AMAZON-INDUCED PRICE DISCRIMINATION UNDER THE ROBINSON–PATMAN ACT
As U.S. competition authorities ponder whether age-old antitrust laws should be modernized to apply to tech giants, a first-order question is: What existing antitrust laws apply to their conduct? A formerly formidable tool that has been defanged through lax enforcement is the Robinson–Patman Act (RPA). Passed by Congress in 1936, the RPA was drafted in response to a growing public concern that large chain stores were squeezing out small businesses. The RPA strengthened the Clayton Act’s prohibition of “secondary-line” price discrimination—that is, price discrimination by a wholesaler that favors some retailers over others.
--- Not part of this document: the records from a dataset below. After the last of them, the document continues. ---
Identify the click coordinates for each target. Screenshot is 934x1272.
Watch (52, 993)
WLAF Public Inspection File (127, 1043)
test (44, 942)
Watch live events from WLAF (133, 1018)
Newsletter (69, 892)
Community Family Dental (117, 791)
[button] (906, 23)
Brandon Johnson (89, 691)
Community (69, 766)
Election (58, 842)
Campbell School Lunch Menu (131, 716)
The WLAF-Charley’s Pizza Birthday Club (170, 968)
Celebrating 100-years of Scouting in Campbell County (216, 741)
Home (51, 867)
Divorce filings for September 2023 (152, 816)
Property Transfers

The FTC and DOJ, however, have been unwilling to enforce the RPA since the 1980s, as they have increasingly perceived the RPA’s protectionist bent as orthogonal to the consumer-welfare standard espoused by other federal antitrust laws. But enforcers could revive the RPA if there is political will. The Supreme Court, in its most recent RPA case, Volvo Trucks North America, Inc. v. Reeder-Simco GMC, Inc., reaffirmed some of the most important aspects of the RPA, which arguably goes much further to protect small businesses than any other existing antitrust law. This Comment examines how the RPA could potentially be applied to the modern-day giant retailer Amazon. While such a case would depend on the fact-specific allegations, this Comment explores arguments in support of a claim that Amazon, as a buyer, has induced wholesalers to price discriminate against smaller retailers. In doing so, this Comment also highlights some of the limitations of trying to apply antitrust laws to America’s largest online retailer.